▶ _Work instructions_:
Using the entries below, write out the line with "Open the admin dropdown in top right", the line with "This screenshot has height=493, width=1000.", and every line in between, exactly as each is written.

▶ _Input_:
####################

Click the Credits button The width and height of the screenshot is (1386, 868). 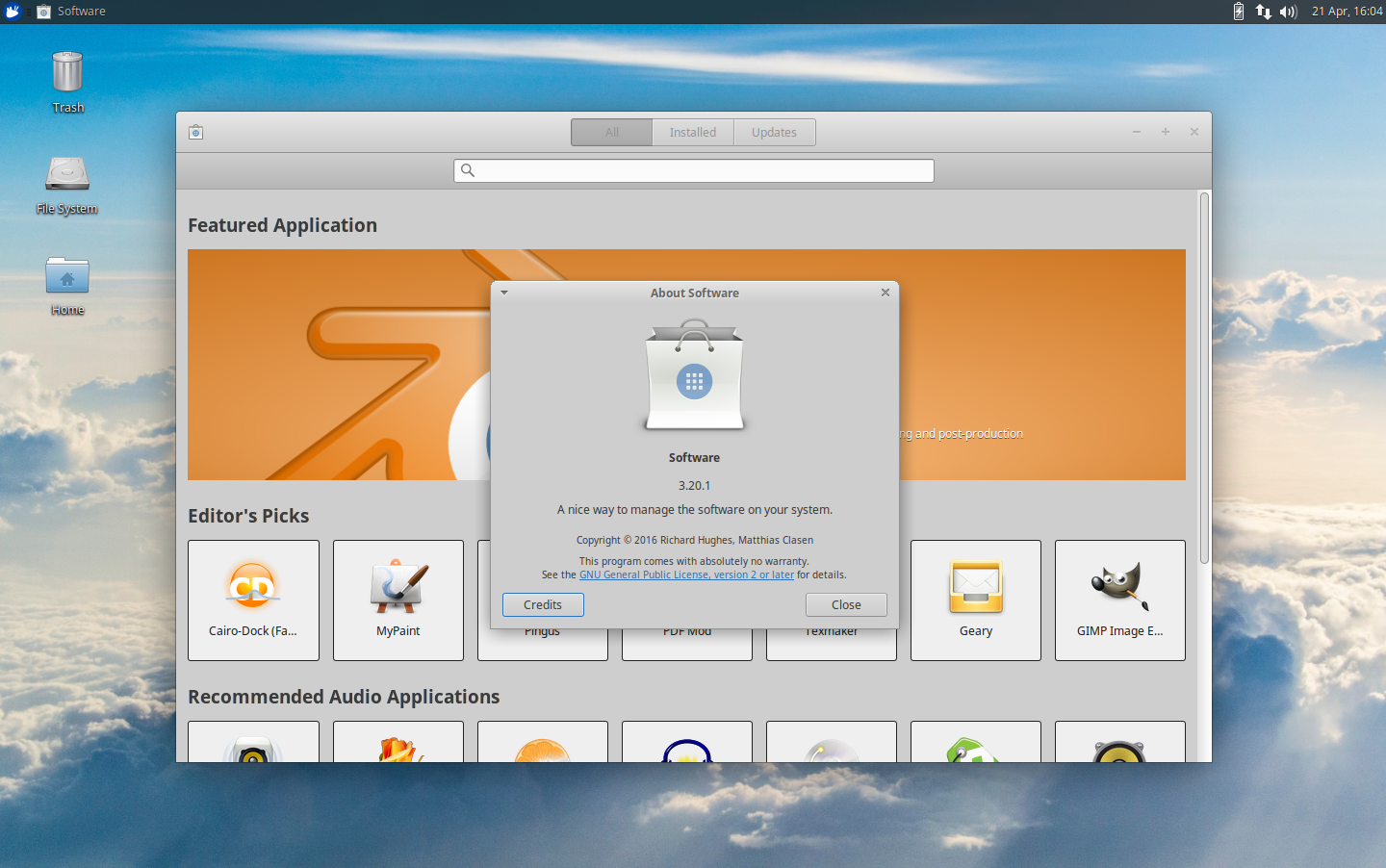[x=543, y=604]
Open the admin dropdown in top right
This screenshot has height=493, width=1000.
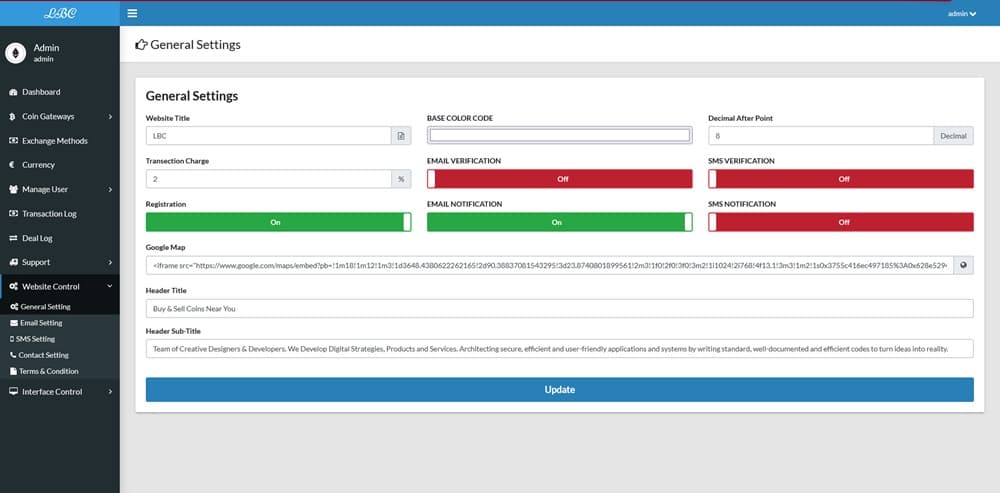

####################

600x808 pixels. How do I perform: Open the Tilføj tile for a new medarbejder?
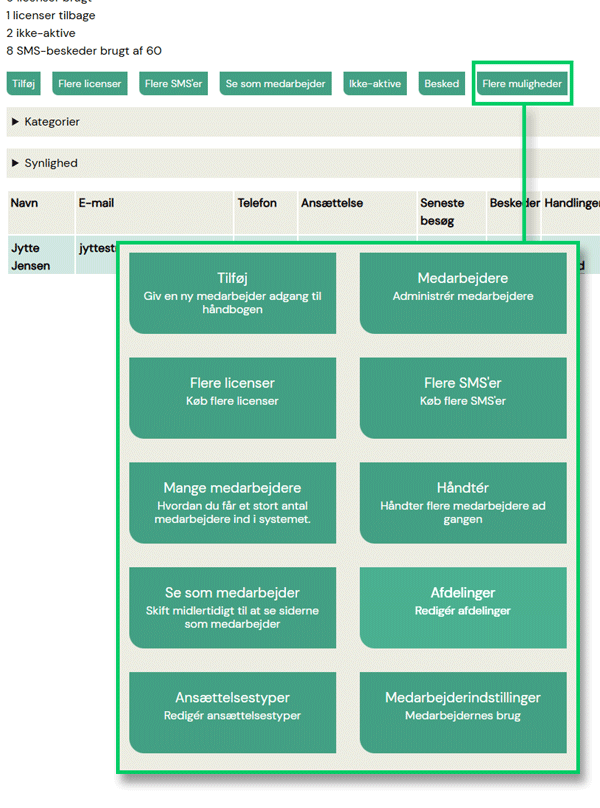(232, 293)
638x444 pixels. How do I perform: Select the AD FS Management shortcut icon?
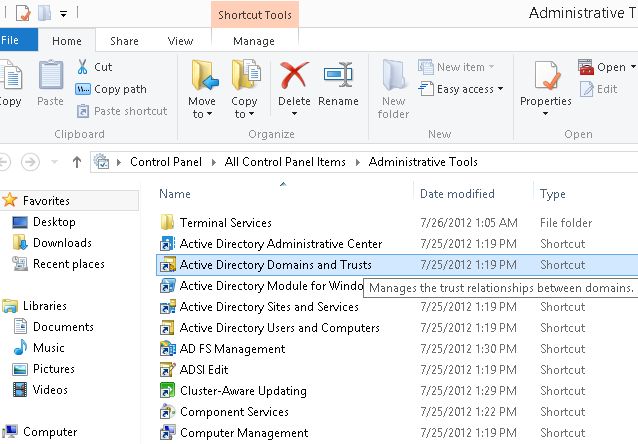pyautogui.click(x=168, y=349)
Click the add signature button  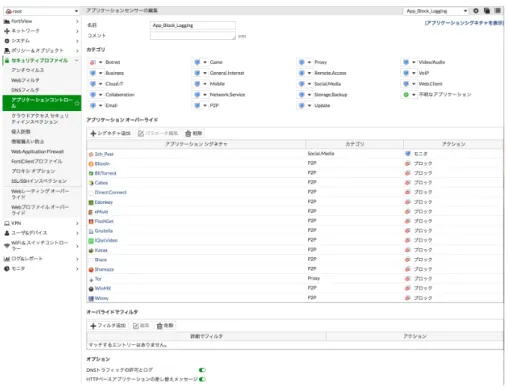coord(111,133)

####################

▶ _Expected answer_:
Open the admin dropdown in top right
This screenshot has height=493, width=1000.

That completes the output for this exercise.